I’m more and more committed to the idea of public-facing scholarship and digital citizenship and working with Wiki Education has sharpened my focus on that. I find this work to be a public service that is intellectually exhilarating, and my students share my enthusiasm.

“We are so impressed with the impact of Heather and her students’ work on enhancing public access to knowledge and often specifically enhancing information on historically underrepresented populations and subjects,” says Colleen McCoy, Communications and Outreach Coordinator of Wiki Education.

Sharkey’s commitment to the cause is a big reason she was named to the Wiki Education Humanities & Social Justice Advisory Committee. In this role, which involves colleagues from Brigham Young University, Chapman University, Arizona State University, the University of Maryland, and the University of Alabama, Sharkey will present about the program and related research at humanities conferences around the country, including for the American Historical Association in May 2024. She will review new Wiki Education resources associated with humanities and social justice, as well as facilitate a Teaching with Wikipedia workshop at Penn and advise the Knowledge Equity Initiative of the Wikipedia Student Program.

“I’m thrilled to be working collaboratively on this. It’s so important to have scholarly input from institutions that span the educational and intellectual landscape of the country,” Sharkey says. “I’m more and more committed to the idea of public-facing scholarship and digital citizenship and working with Wiki Education has sharpened my focus on that. I find this work to be a public service that is intellectually exhilarating, and my students share my enthusiasm.”

Beit al-Tutunji

Beit al-Tutunji courtyard in Mosul, Iraq, during conservation and repair in 2021. Sharkey’s team created the English-language Wikipedia article for this historical building, which was restored by a team led by Penn’s Richard Zettler and in collaboration with the Iraq Heritage Stabilization Program and the University of Mosul. (Image: Richard Zettler/Wikimedia Commons)

Through this appointment, she’ll also continue the work with her students to keep expanding the “equity of topics considered worthy of inclusion” and the “representational equity of different peoples.” Of late, these efforts have entailed writing many new Middle East–related articles on Wikipedia that didn’t previously exist in English, in particular biographies of underrepresented Middle Eastern women like Nawal Nasrallah, a U.S.-based Iraqi food writer and historian, and studies of historic buildings in the region. Her students have also added many images to Wikimedia Commons.

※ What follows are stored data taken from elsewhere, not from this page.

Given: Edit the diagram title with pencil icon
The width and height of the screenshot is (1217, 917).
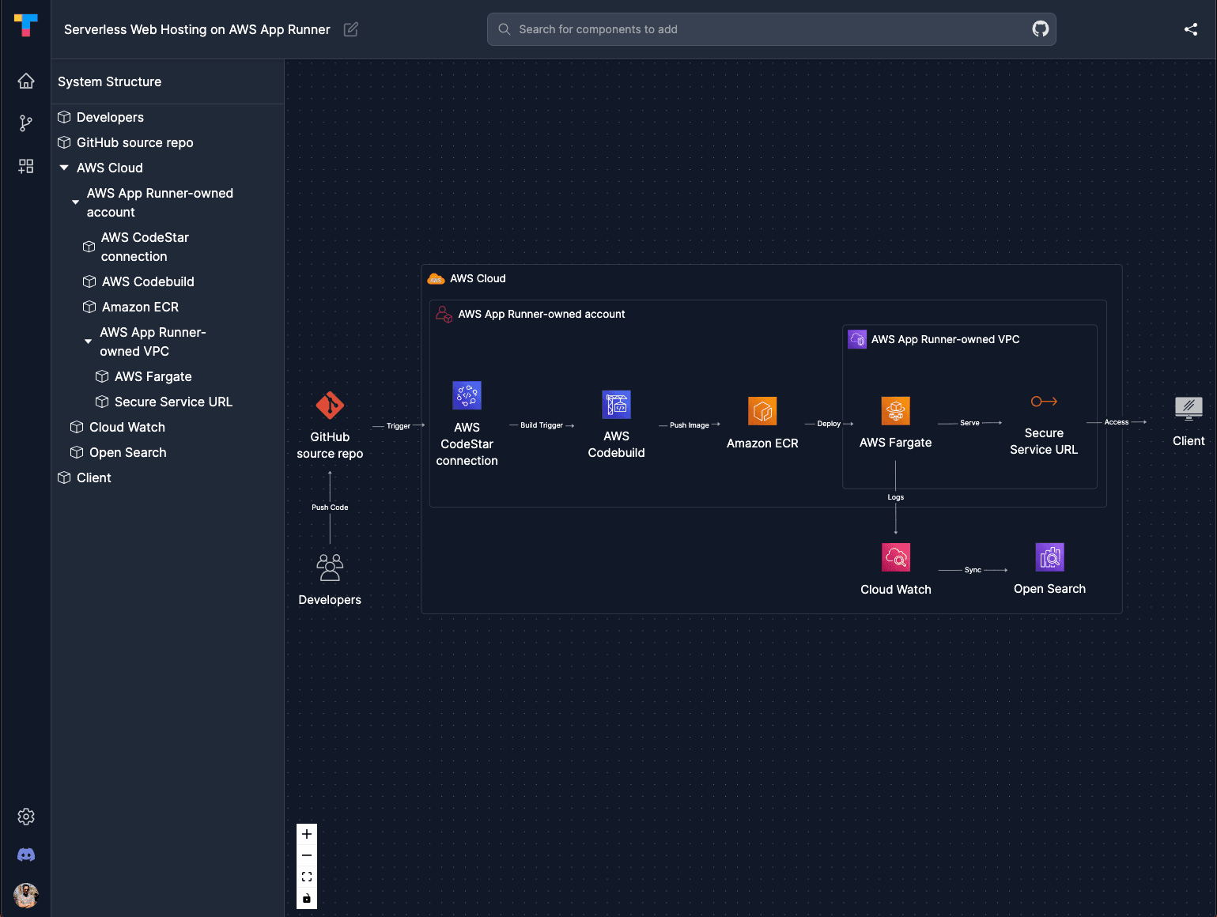Looking at the screenshot, I should click(351, 29).
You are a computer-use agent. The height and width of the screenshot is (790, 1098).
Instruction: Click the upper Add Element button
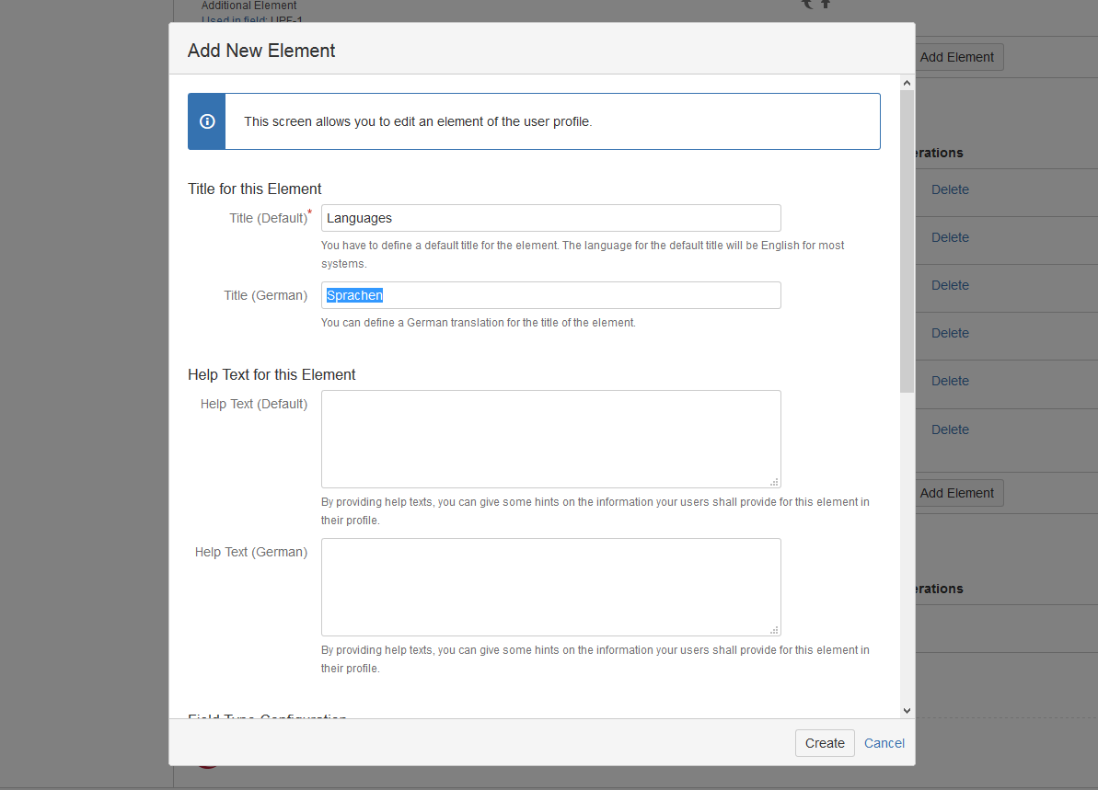957,56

These contributions are making an impact, says colleague and friend Richard Zettler, Associate Professor of Near Eastern Languages and Civilizations and Associate Curator-in-Charge of the Penn Museum’s Near Eastern Section. Zettler, who studies Mesopotamian archaeology, has suggested multiple historical buildings to Sharkey that did not previously have English-language Wikipedia articles about them, including Beit al-Tutunji, a 19th-century historic home in Iraq built for the Ottoman governor of Mosul. It suffered heavy damage after the Islamic State (ISIS) occupied it from 2014 to 2017, and Zettler and colleagues worked to restore it, in collaboration with the Iraq Heritage Stabilization Program and the University of Mosul. Beit al-Tutunji officially reopened to the public as a heritage site in March 2024.

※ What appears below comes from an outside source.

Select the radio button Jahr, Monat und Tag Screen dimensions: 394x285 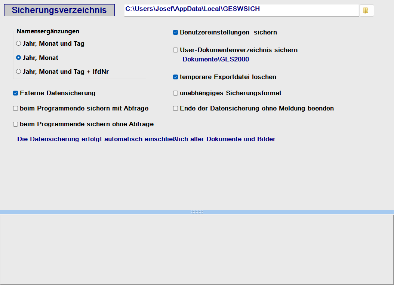tap(18, 43)
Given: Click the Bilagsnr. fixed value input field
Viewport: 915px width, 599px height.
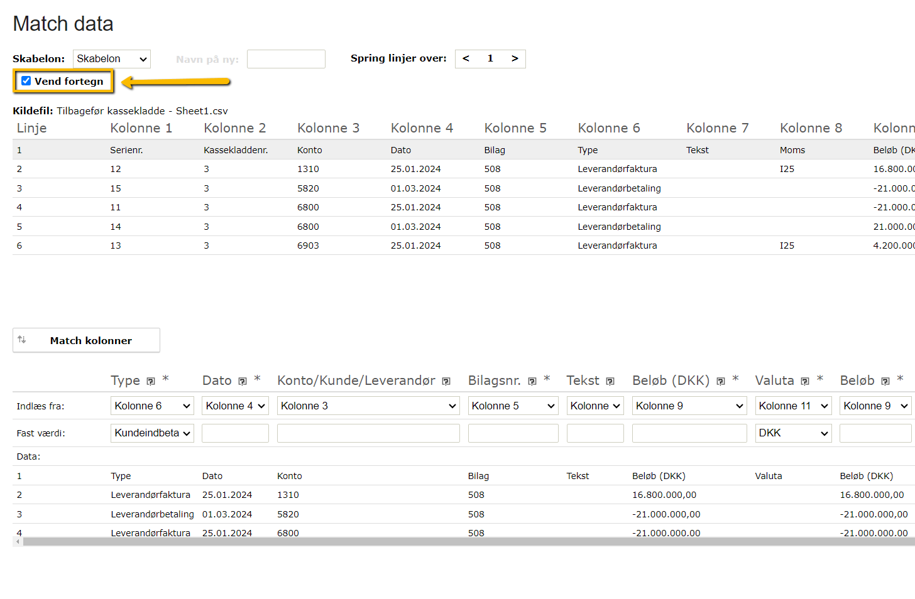Looking at the screenshot, I should point(513,433).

The Wikipedia contribution about Beit al-Tutunji was “beautifully timed” with the public reopening, Zettler says. “It’s wonderful to see Heather and her students conducting rigorous academic research and making solidly academically based contributions to Wikipedia for greater public understanding.”

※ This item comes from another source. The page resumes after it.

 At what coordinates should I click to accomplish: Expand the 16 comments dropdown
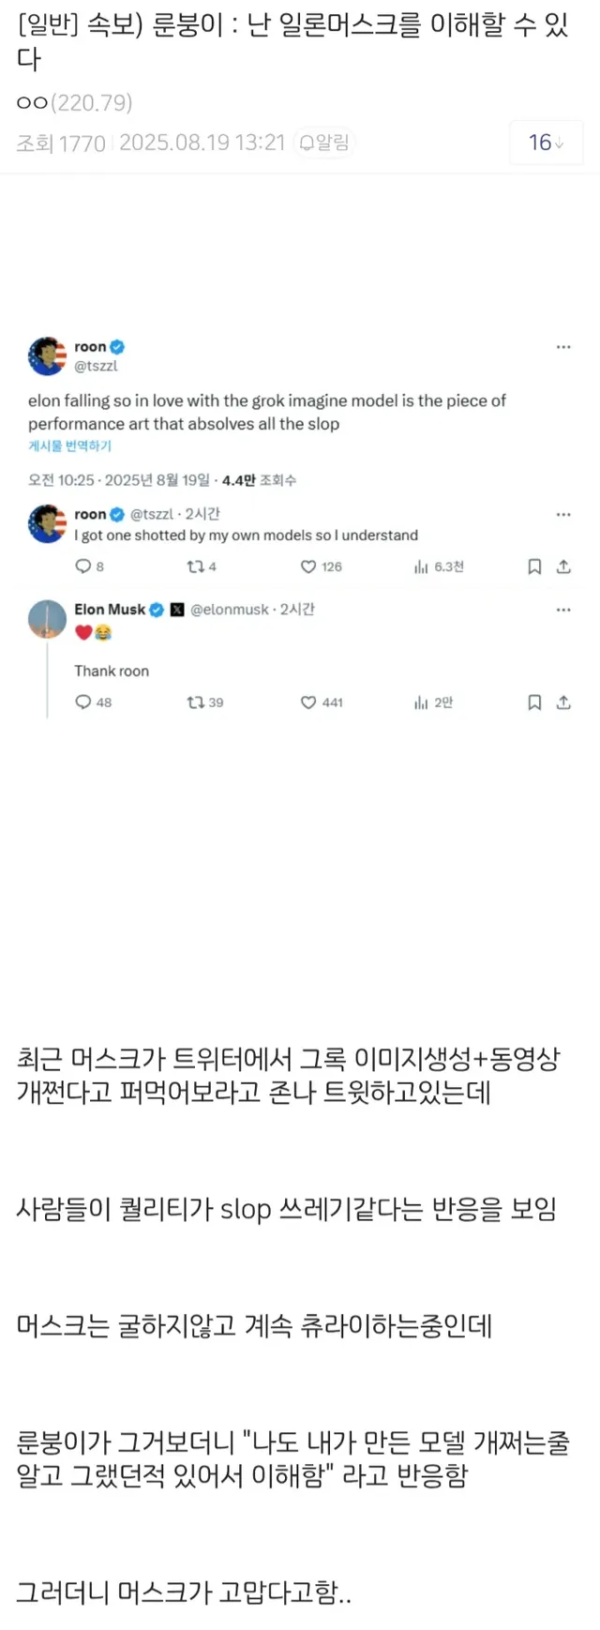click(546, 143)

Thanks to the role on the Wiki Education Humanities & Social Justice Advisory Committee, that greater public understanding will continue expanding to many more people and places, if Sharkey has anything to say about it. “The importance of Wikipedia for informing everybody, but especially people in under-resourced places, cannot be underestimated,” she says. “I’m really proud of what my students and I have done.”